I wake at the first cringe of morning

Harry Potter - J. K. Rowling
F/F
F/M
M/M
G
I wake at the first cringe of morning
Summary
Ever heard of my immortal? I didn’t until 2 months ago so i bring you something worse, the manuscript of a late 2010’s based Harry Potter rp between me and my friend. Be fucking brutal on our ocs, start shipping wars, make a hellish fandom out of what we wasted 3 years on.Slowly more characters will be introduced in the order they entered the rp, the first year their was only 4 so bear with me for awhile.This is meant to be cringe, the chapter titles, the whole concept. All of it.

Never was there ever a girl so pretty

Sage had overslept. it was the day after break and she had overslept. Only 20 minutes, but still being 20 minutes late to defense against the dark arts was bad. Awful in-fact. Soul crushing. Gut reaching. Sage was a Ravenclaw, a very very studious one, and if she wasn’t excelling at everything she did she shut down. It had been this way since she started going to Hogwarts and would most likely continue for the forceable future.

A break had been instituted due to the up coming school dance (the Yule ball if you want to be closer to canon) causing a sudden rise in school violence. Including a event that was occurring at this very moment in a different part of the school involving a fire extinguisher, a Gryffindor, and a Hufflepuff with a nice and very new scarf.

Sage rushed to brush her hair, crappily apply a light bit of eye liner and lazily tuck her shirt into her skirt. She needed a excuse, a reason for being now 30 minutes late. Seeing her wand on the dresser and her owl sat on its perch near the window, she shoved the spruce wand at the bird. It caught on quickly biting on it several times before receiving a pat from sage. And she was off.

She walked hurriedly holding her books on her left and her wand in her right, walking fast enough to warrant a shout as she passed a open class room of not to run. Shrugging it off she began to walk faster seeing the room come into view. Quickly stepping in the door she noticed very few people were at class that day.

Her cousin, a gryffindor named Nick was sat near the front with his girlfriend Mia, and Mia’s friend Eva.
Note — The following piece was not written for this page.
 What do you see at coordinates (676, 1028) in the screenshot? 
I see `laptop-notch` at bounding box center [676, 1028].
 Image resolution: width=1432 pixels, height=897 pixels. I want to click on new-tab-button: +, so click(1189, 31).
Eva was a whole can of beans that sage didn’t want to think of right now. Way in the back we’re two kids she vaguely recognized name Akira (or as he preferred ark) and the Jekyll to his Hyde cayden.

The defense against the dark arts teacher, a rather tall man with dark black hair slightly glanced at her from where he was sat in his desk, chatting with a hufflepuff girl in the front row. “Your late.”, the teacher said glancing at sage (who right not looked a little beat up) before a voice behind her replied back defensively “am I never not?”. A slytherin boy, who looked very stereotypically emo pushed past her taking a seat in one of the only two open chairs.

Great. Sage can do math. Math that tells her she has to sit next to the emo resident douche bag instead of in the back row. Woopty fucking dew. She began to speak turning to look at the teacher again “I’m so sorry, my owl took my wand and chewed it up quite a bit. i was worried we would need it today in potions class. You know how Snape can be.”.

The teacher gave a small smile at the comment waving a defensive hand “your alright, I know that if your late it’s usually for good reasons. Take a seat please, it’s a free period since seemingly everyone else lost their wands over break.”. Which seemed to cause small laughter from the peanut gallery in the back (ark and cayden). The teacher obviously was unamused.

Sage quietly took her seat, noticing Eva stairing daggers at her from the front row and ignored it, placing down her books and wand. As she sat she heard the sounds of a ‘ahem’ next to her, she ignore it at first opening up one of her many notebooks and beginning to jot down random knowledge she remembered.

This peace didn’t last long, seeing as the emo fucker started doodling a really bad owl on her paper. It was accompanied by the message ‘maybe you can help me get a owl-scuse so I can show up late for class? (Ps. I literally mean a pet owl)’. Something in sage gnawed at her to say no, to say fuck off or some other agressive thing. So she wrote the next best thing ‘ok.’